• _PROBLEM TO SOLVE_: Repeat only these lines, exactly: the first line of the data, the line containing "Given: Minimize the Site Settings dialog", and every line between them. Pictures stay out.

• _Screenshot grounding data_:
==*==

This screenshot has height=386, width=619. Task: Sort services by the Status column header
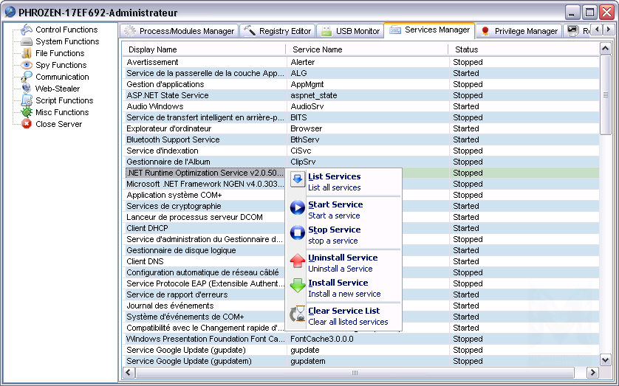467,49
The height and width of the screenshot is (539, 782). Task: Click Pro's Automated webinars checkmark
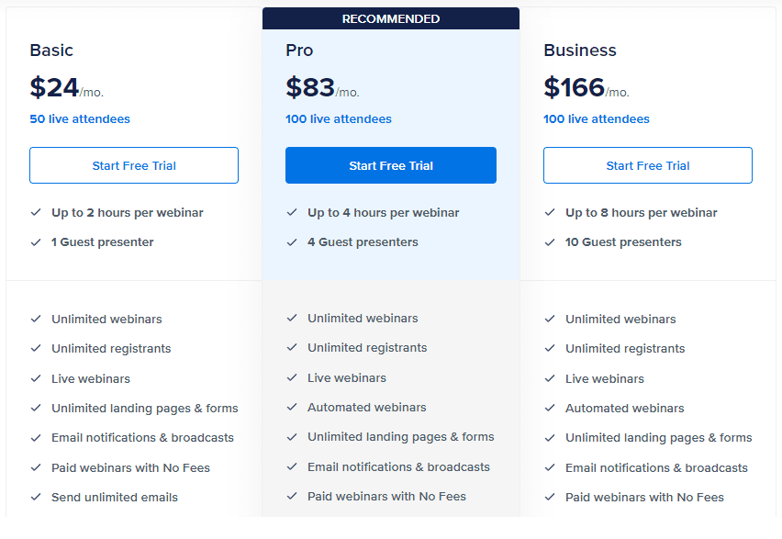(292, 407)
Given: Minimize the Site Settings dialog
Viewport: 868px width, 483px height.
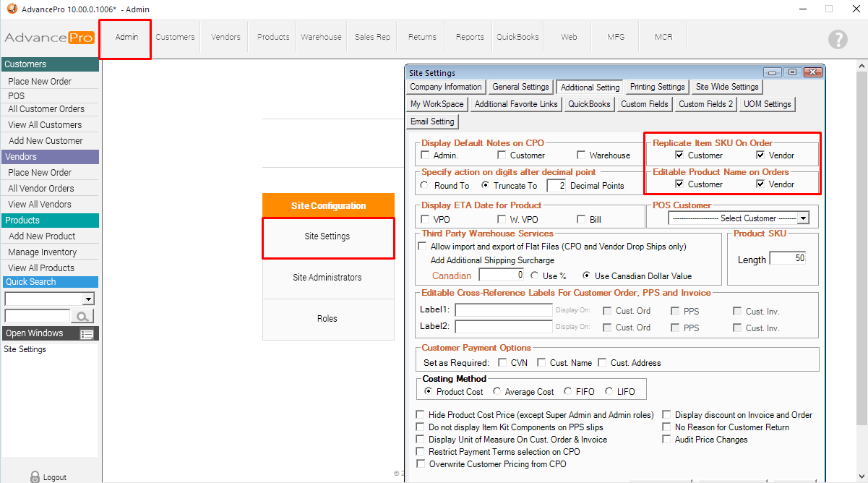Looking at the screenshot, I should pyautogui.click(x=773, y=72).
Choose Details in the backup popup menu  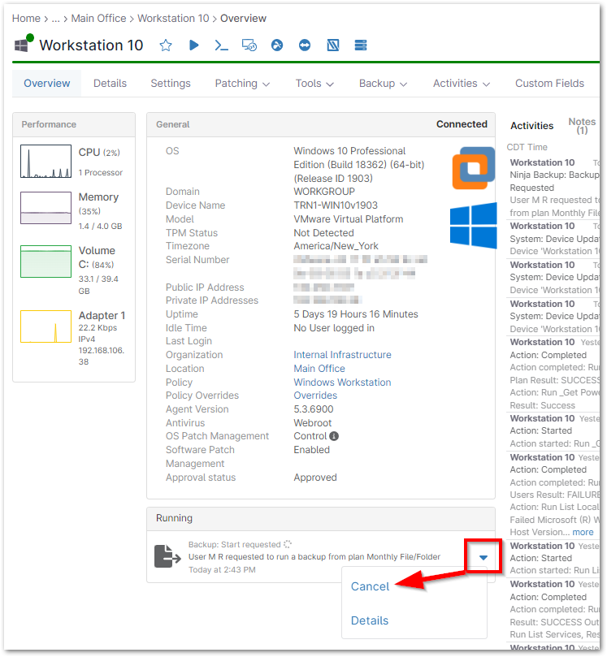pos(370,620)
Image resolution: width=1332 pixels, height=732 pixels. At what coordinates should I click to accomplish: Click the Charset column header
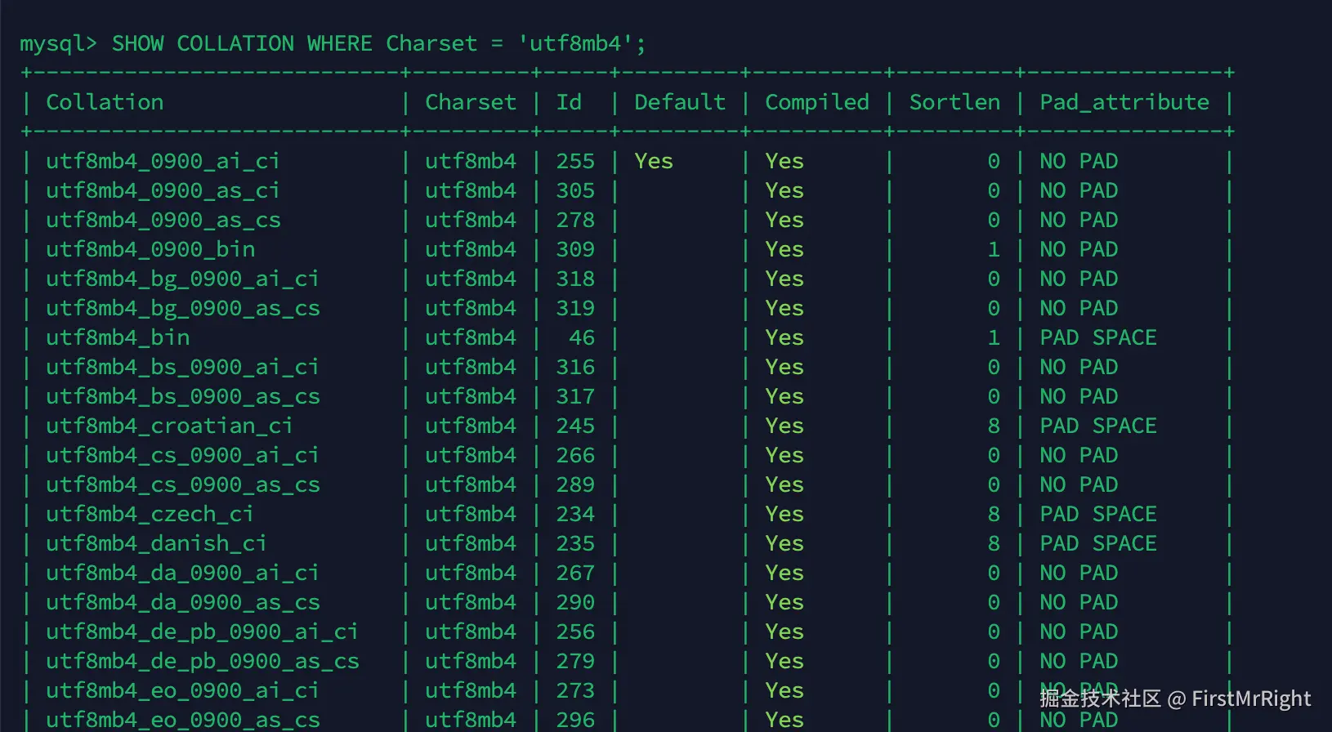pyautogui.click(x=471, y=102)
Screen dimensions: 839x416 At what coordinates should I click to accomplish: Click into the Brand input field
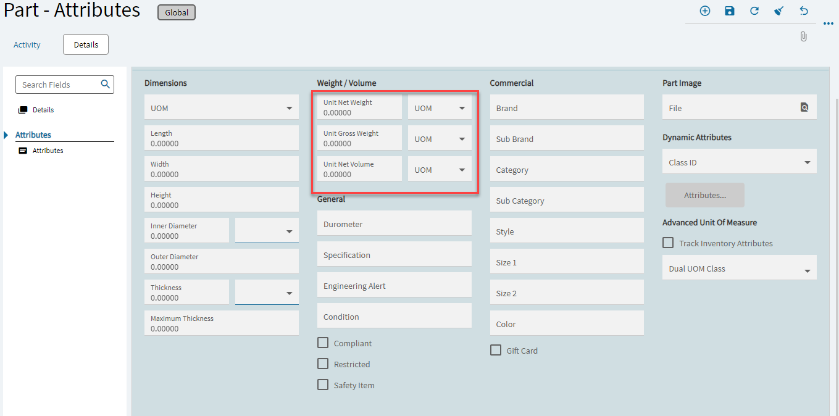(567, 107)
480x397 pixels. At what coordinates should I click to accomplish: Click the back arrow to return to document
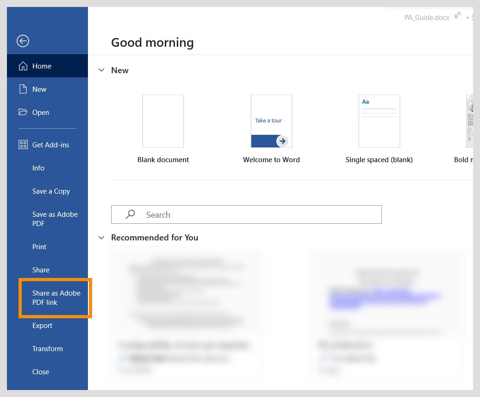point(23,41)
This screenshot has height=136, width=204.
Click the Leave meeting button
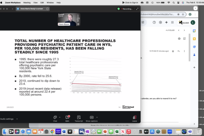(x=134, y=117)
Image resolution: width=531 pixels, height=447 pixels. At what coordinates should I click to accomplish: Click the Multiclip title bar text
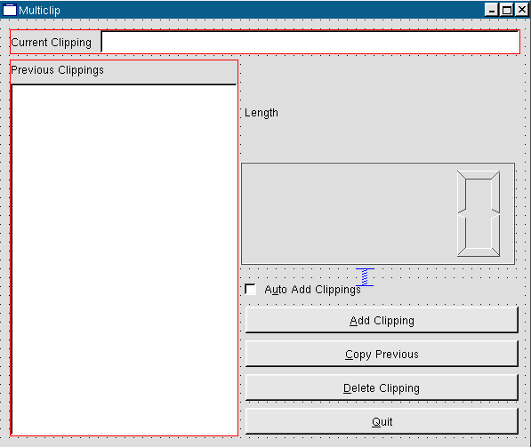39,10

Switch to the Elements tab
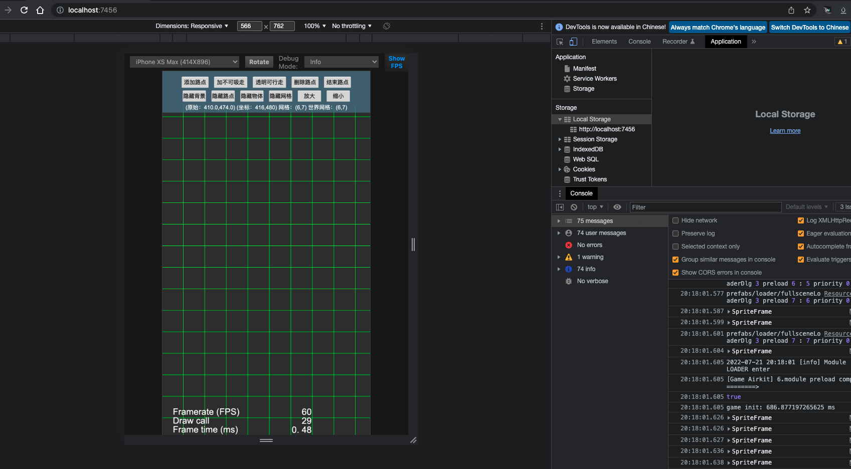[604, 42]
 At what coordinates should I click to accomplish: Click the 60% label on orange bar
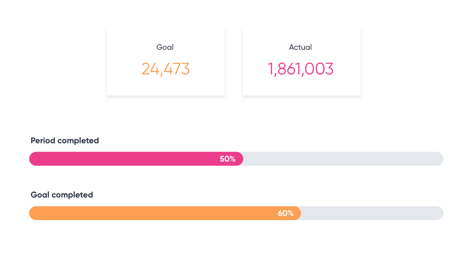(x=285, y=214)
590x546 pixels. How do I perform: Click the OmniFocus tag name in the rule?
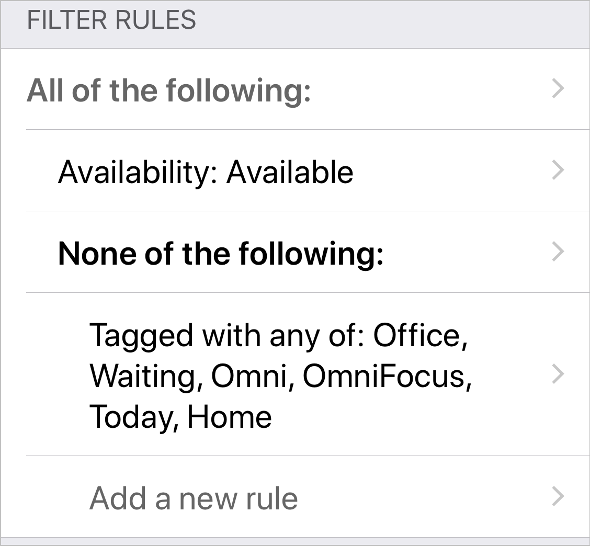point(384,376)
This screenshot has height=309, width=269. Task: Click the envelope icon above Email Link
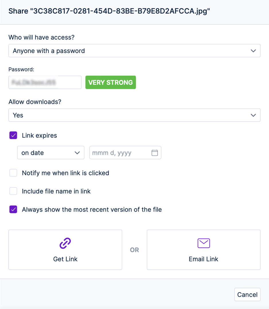(204, 243)
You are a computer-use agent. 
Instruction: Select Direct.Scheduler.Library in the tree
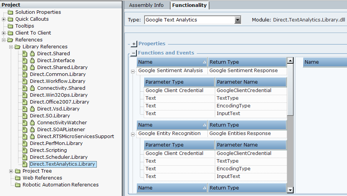58,157
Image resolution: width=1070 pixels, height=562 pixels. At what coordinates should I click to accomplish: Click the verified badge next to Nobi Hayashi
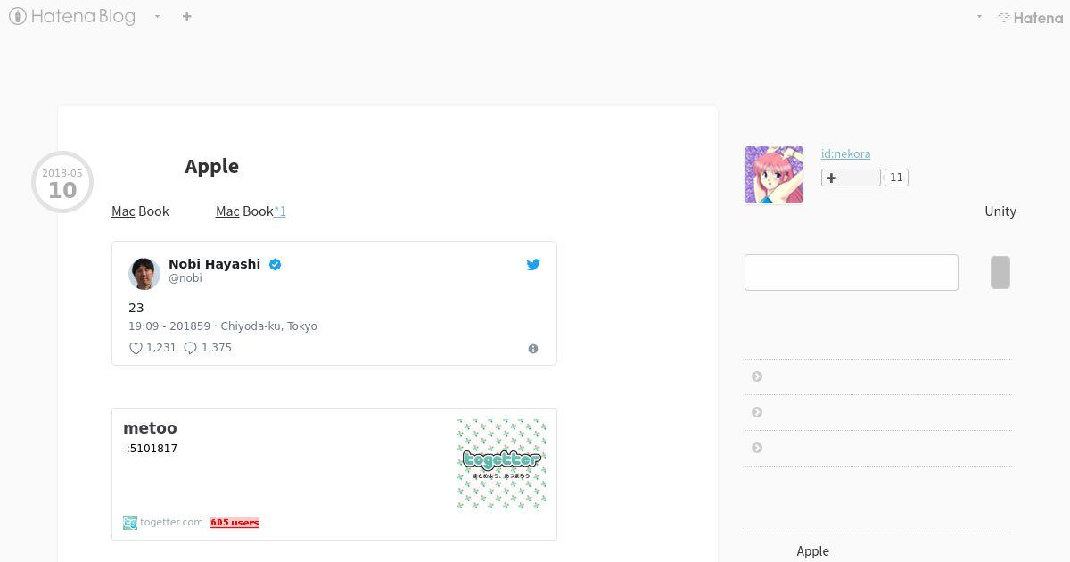[x=275, y=264]
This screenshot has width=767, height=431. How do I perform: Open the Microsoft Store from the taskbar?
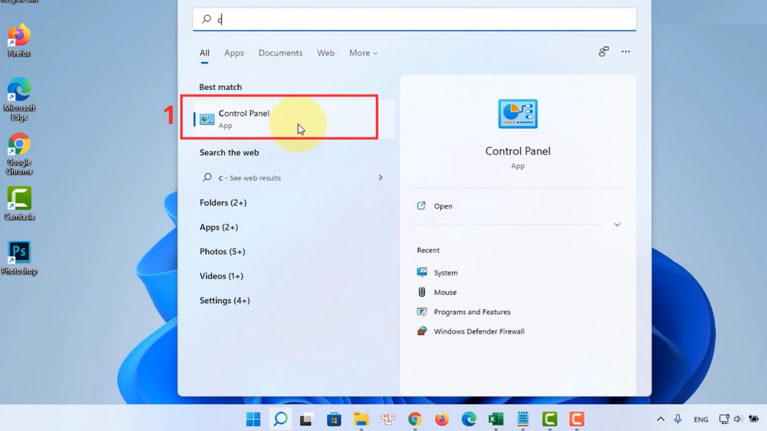[x=334, y=419]
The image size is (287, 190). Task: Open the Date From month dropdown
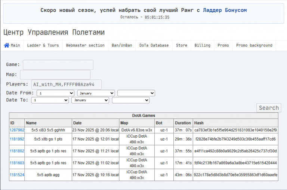coord(96,93)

==*==

• _WORKED SOLUTION_:
This screenshot has height=386, width=619. Task: Sort services by the Status column header
467,49
The height and width of the screenshot is (539, 782). Task: Click Pro's Automated webinars checkmark
(292, 407)
Given: Minimize the Site Settings dialog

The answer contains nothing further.